The below appeared on Forbes.com, where Nathan Raab writes a blog called "Historically Speaking."
On The Incentives Of Those Who Govern: A Historical Look
“I’m always skeptical of this idea that someone is called upon [to run for President]. They actually have to decide and go after it and then when they go after it with gusto and energy, then the national, the grass roots movements follow that.”
This has not always been the case. George Washington, a famously reluctant President, set the example. With the grueling but ultimately successful Revolutionary War behind him, the country turned to its hero to lead a fractious convention to create the U.S. Constitution. He was again pulled out of his peaceful retirement at Mount Vernon to lead the new nation as its first president. He neither campaigned for the position nor actively welcomed it. “I cannot describe the painful emotions which I felt in being called upon to determine whether I would accept or refuse the Presidency of the United States,” he said in a speech in 1789. In this way, President Washington cemented the image of what a President ought to be: slow to give up retirement, devoted to the public service, called with unease to a greater task, never appearing hungry for the job.
This is not the only case of a president showing hesitancy to be a candidate.
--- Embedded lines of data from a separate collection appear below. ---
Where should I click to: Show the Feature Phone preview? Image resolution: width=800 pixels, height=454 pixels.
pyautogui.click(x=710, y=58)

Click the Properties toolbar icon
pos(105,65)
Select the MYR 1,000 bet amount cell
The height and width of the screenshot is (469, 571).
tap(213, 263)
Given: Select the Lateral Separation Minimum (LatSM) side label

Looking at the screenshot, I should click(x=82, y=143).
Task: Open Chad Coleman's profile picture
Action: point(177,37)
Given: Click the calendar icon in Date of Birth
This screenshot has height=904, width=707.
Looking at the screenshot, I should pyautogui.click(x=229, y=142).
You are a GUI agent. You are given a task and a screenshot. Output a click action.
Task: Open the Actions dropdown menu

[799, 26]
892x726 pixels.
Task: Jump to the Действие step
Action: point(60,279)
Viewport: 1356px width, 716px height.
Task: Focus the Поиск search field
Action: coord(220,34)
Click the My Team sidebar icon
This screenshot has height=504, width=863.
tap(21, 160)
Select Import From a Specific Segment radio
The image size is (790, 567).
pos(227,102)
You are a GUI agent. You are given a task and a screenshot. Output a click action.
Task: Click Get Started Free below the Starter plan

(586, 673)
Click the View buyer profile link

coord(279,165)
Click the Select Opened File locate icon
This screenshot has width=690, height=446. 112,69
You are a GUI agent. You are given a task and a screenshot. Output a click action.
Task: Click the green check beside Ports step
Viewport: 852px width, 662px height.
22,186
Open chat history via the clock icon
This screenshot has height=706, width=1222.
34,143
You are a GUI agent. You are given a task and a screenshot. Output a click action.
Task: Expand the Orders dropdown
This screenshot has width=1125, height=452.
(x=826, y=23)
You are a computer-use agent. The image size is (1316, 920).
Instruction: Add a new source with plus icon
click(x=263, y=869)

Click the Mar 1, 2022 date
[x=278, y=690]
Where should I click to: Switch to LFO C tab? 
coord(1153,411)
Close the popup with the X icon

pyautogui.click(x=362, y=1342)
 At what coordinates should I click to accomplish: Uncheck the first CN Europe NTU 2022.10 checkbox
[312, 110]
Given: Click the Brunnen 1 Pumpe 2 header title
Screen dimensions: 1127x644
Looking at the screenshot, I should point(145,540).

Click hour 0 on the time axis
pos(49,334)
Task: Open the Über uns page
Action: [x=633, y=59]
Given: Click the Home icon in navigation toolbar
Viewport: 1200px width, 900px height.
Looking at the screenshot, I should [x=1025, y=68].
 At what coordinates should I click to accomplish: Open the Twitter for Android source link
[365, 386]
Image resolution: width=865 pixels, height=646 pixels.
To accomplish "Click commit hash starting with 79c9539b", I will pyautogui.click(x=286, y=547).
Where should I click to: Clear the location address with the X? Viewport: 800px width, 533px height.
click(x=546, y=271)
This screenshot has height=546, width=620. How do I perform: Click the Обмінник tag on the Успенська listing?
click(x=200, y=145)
A nation on the brink of Civil War turned to Zachary Taylor, hero of the Mexican War, who was called to serve by those hopeful of limiting the expansion of the institution of slavery. When he first heard that his name was being circulated as a potential Whig Party nominee, he said, “Such an idea never entered my head, nor is it likely to enter the head of any sane person.” He postponed Civil War but could not stop it.
George Washington’s precedent carried for generations. The nation’s highest office, a symbol of public service, was above the ambitions of one man. Humility was requisite. The candidate was above the fray. Those desiring the Presidency dare not say so too loudly. So while the presidential hopeful might work silently behind the scenes, supporters rallied on his behalf. Abraham Lincoln’s campaigning, for instance, consisted in large part of writing confidential letters from Springfield, like the one illustrated here. Others gave his stump speeches for him, leaving him free to appear presidential.
There is no greater example of Washington’s legacy than the skewering of the man who bucked it. In the great Front Porch Campaign of 1896, William Jennings Bryan engaged in the first modern presidential campaign, complete with modern campaign tactics, traveling around the country, giving over 600 speeches, on the clear premise that he was pursuing the position. His opponent, William McKinley, used Bryan’s campaign tactics against him. Rather than appear to be soliciting votes, he brought people in from around the country to his actual front porch and gave speeches from there. The symbolism was the legacy of George Washington: the reluctant President being called from his home to lead a nation. McKinley of course won.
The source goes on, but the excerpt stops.